━━━━━ Kutipan teks

Ditemani oleh seorang kawan yang belajar di Universitas Wageningen, kami naik Blablacar (mirip dengan jasa mobil travel di Indonesia dimana si pemilik mobil makan mengangkut beberapa orang dengan tujuan yang sama dengannya setelah membuat appointment online) bertarif 28 euro selama 5 setengah jam menuju ke destinasi pertama, ibukota Jerman. Cukup cepat sih sebenarnya durasi perjalanan kami ini. Kami berangkat sekitar pukul 11.00 dari lapangan parkir stasiun Amsterdam Sloterdijk dan kemudian tiba di Westkreuz (distrik sebelah barat kota Berlin) sekitar pukul 17.00. Di perjalanan kami sempat terjebak macet (yang tentunya incomparable dengan arus mudik lebaran di Indonesia) serta berhenti untuk buang air kecil dua kali.

Yay, akhirnya menginjakkan kaki juga di kota Berlin!
Dari stasiun Westkreuz kami naik metro (U-bahn) menuju ke stasiun Alexanderplatz di jantung kota Berlin. Di sana ceritanya kami telah disambut oleh kawan lama saya yang dulunya juga berkuliah di kota Leiden. Setelah cipika-cipiki haha dan hihi, dalam kondisi yang agak pusing karena kecapekan dan kurang tidur selama beberapa hari belakangan (blame it on thesis) ini, saya segera menelan paracetamol dan minum es kopi di Dunkin Donuts serta bersiap untuk berkeliling kota. Alexanderplatz dipenuhi oleh anak-anak muda dengan berbagai gaya. Sebelumnya saya sudah sering mendengar dari teman saya bahwa Berlin ialah kotanya anak muda, atmosfernya amat menyenangkan untuk bersenang-senang. Hal tersebut ternyata benar. Kemana pun mata memandang, beragam hipster dengan fashion mereka sendiri berseliweran dengan cueknya. Konon katanya Berlin ialah ibukotanya anak-anak hipster di Eropa. Hipster-hipster New York yang berkunjung ke Berlin pun mengakui iklim kreatif di kota ini yang mereka rasa cukup berani dan out of the box dibandingkan dengan tempat-tempat lainnya.

━━━━━━━━━━
━━━━━ Data yang tersedia

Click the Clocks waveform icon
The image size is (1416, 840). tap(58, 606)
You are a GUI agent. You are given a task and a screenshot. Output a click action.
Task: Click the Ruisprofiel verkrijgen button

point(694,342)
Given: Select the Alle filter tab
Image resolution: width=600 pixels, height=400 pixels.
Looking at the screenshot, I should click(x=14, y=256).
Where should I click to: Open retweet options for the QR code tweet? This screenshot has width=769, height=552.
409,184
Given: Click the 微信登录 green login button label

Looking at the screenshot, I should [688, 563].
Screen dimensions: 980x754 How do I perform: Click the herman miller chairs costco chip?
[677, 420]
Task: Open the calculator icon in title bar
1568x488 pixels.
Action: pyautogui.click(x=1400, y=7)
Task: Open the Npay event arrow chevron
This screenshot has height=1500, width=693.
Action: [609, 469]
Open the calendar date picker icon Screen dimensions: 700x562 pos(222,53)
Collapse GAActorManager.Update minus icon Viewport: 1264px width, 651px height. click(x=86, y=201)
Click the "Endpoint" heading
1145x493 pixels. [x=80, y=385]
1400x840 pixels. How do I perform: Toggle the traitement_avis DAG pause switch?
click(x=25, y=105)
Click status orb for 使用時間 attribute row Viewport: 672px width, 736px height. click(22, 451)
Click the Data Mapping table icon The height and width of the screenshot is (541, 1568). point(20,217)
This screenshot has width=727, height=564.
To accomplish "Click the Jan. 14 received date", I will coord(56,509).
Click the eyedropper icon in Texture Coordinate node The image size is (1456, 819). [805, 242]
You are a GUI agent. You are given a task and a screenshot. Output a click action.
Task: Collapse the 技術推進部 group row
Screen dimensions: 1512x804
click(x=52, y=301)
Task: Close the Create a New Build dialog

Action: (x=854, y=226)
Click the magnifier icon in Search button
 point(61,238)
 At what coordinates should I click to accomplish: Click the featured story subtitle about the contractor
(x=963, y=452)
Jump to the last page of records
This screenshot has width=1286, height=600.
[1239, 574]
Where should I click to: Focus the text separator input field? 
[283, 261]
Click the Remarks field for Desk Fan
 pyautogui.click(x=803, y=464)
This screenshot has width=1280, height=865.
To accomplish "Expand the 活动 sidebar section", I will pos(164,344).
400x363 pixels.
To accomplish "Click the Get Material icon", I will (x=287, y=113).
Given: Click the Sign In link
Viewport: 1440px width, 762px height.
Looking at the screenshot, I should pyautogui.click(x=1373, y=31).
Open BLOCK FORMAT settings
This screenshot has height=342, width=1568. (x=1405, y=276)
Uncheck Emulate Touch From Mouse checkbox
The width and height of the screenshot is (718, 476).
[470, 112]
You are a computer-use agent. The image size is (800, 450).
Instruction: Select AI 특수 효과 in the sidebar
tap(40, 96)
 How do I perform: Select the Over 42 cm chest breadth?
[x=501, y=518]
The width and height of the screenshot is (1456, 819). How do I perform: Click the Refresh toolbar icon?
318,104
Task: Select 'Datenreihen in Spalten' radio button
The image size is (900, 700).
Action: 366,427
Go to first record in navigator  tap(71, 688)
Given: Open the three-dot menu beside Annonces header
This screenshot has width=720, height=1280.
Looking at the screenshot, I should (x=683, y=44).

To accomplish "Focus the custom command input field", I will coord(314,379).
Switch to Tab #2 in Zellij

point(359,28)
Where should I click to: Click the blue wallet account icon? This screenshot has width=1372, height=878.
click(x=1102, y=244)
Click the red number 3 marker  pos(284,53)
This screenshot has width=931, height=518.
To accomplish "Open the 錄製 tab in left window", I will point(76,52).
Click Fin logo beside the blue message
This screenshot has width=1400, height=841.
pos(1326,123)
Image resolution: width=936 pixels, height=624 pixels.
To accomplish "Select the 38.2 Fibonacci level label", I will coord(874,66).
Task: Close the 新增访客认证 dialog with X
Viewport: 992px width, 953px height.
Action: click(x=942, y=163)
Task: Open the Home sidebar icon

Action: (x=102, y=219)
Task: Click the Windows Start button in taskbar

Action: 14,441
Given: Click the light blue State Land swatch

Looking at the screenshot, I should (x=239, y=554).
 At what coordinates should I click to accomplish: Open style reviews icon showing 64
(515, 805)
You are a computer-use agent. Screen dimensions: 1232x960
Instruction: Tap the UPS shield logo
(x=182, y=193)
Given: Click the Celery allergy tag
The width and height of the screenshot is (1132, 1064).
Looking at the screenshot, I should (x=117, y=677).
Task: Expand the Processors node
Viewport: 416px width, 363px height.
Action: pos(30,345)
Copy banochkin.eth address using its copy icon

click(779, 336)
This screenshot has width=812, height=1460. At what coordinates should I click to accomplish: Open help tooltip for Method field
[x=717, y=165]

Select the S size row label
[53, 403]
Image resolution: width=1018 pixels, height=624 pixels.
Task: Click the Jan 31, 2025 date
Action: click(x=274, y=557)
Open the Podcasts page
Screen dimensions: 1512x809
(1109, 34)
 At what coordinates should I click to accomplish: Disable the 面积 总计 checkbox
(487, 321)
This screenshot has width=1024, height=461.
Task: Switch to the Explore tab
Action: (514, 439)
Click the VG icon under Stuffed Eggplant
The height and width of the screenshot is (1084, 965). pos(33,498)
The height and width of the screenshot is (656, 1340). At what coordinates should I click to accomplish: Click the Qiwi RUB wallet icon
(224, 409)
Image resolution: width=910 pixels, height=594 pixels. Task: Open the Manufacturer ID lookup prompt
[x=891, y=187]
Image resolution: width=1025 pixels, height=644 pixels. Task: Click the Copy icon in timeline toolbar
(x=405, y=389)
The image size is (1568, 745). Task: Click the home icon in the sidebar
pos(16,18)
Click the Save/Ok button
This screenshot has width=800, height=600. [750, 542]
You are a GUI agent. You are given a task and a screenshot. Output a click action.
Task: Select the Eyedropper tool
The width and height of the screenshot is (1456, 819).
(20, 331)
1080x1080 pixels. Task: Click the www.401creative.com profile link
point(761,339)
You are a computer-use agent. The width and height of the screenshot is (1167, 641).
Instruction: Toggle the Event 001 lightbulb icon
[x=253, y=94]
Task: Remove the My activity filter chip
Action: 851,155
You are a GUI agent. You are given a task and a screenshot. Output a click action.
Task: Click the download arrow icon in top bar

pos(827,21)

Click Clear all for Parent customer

━━━━━━━━━━

Tugas yang diberikan:
Sambung catatan perjalanan ke Berlin di atas, dimulai tepat setelah kalimat terakhirnya.

Jawaban:
Alexanderplatz dan Brandenburg Tor

Kami berkeliling pusat kota Berlin dan mengunjungi situs-situs yang wajib lihat di dekatnya (berhubung sebentar lagi matahari akan tenggelam) seperti Brandenburg Tor, Murdered Jewish Memorial dan Reichstag (parlemen Jerman). Malam itu di tutup dengan makan-makanan Indonesia di sebuah restoran bernama Nusantara. Sepanjang pengamatan saya akan Berlin, kota ini walaupun terlihat amat modern sebenarnya masih menyisakan banyak sekali jejak dari masa lalu. Berlin dulunya terletak di bahagian Jerman Timur dimana komunisme yang menjadi doktrin utamanya. Ada sisi dari Berlin yang terlihat seperti "negara dunia ketiga", namun dalam radius beberapa meter dari lokasi tersebut sebuah mall megah dengan bau khas kapitalisme berdiri. Pemerintah Jerman hingga hari ini masih menggelontorkan dana subsidi dari daerah bahagian barat Jerman yang kaya dan (dari dulu memang) liberal ke daerah-daerah bekas rezim komunis di timur, termasuk salah satunya ya Berlin ini. Berlin dipilih menjadi ibukota agar dapat menyeimbangkan Jerman yang baru saja bersatu itu, memperkuat wacana persatuan serta kesatuan di negeri yang sempat koyak oleh perbedaan ideologi politik. Berlin menurut saya adalah sebuah paradoks yang mengingatkan kita akan modernitas dan masa lalu, tidak hanya bersanding sebelah-menyebelah namun juga saling rajut-terajut menjadi satu.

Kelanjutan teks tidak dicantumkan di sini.